In teruggeven zit het woord geven. Geven is een fysieke (of mentale) uiting van genegenheid naar de ander. Een gift. Blijk van waardering; van vriendschap, zonder enige vorm van achterdocht, jaloezie of wantrouwen iets overbrengen naar de ander. Een hele mooie oprechte uitingsvorm. Ik geef je iets. Alsjeblieft.
Soms raak je verzeild in een situatie waarin jij je ontzettend vergist hebt en je het waardevoller acht dat degene die je iets gegeven hebt (niet uit vriendschapsuiting maar uit noodzaak en dat heb je uit respect en eerlijkheid zo uitgelegd) zo waardig en krachtig is om zichzelf over de borst te strijken en het overdrachtelijke stokje terug te geven aan de ander.
Omdat het niets te maken heeft met ego.

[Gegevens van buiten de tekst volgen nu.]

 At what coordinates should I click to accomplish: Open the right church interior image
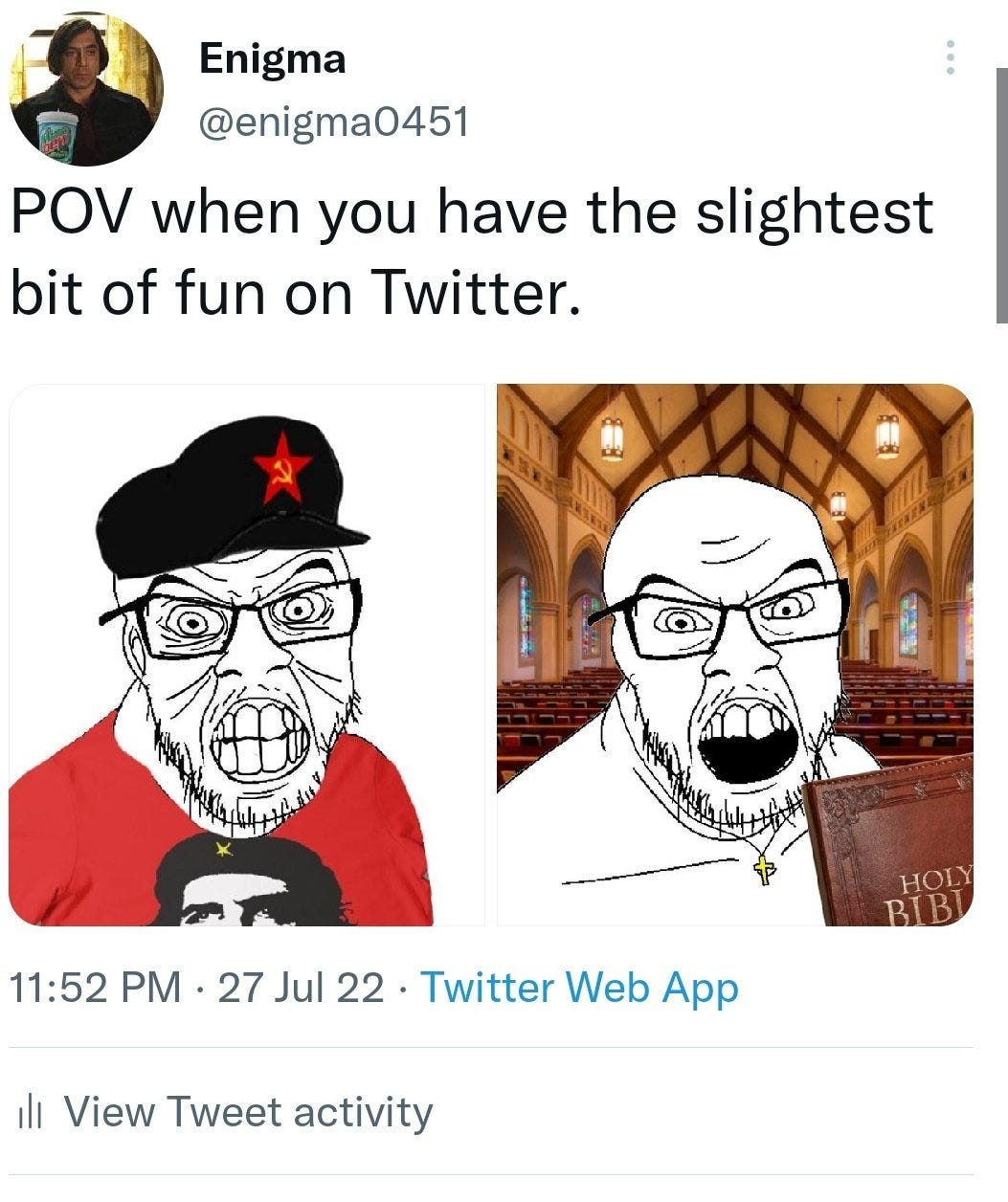(x=735, y=655)
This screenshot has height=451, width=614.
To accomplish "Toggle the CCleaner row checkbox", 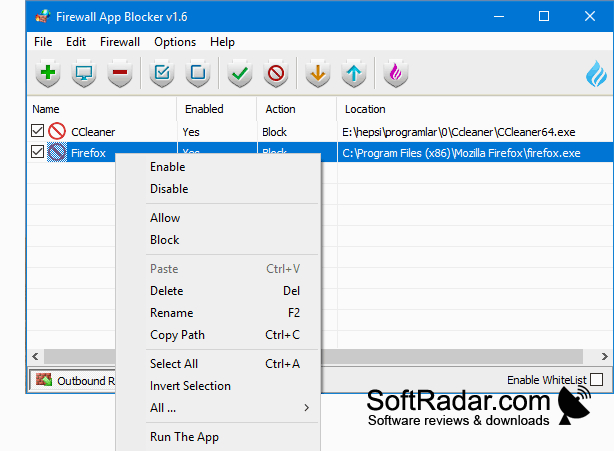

Een teruggave is iets dat je doet, afstaat, omdat het grotere; het collectieve, iets belangrijker is dan jezelf en wat jij persé wilt dat er gebeurt. Als ik iets persé zou willen behouden uit gevoel van rechtvaardigheid en de anderen waren het er niet mee eens, dan zou het beter zijn voor iedereen als ik zou stoppen met persé willen.
Het mooie zou zijn als men elkaar iets geeft. De teleurstelling zit ‘m in het (terug) verwachten. De kwaadheid zit ‘m in het persé willen en niet denken: Ik geef het door omdat het goed voelt, omdat het netjes is. Of omdat het liefdevol is. Omdat je in sommige gevallen er beter aan doet om het naast je neer te leggen. Omdat geven vele malen krachtiger en mooier is dan willen behouden.
En zou het terugkeren van een object, de gedachte, het overdrachtelijke, teruggeven zijn.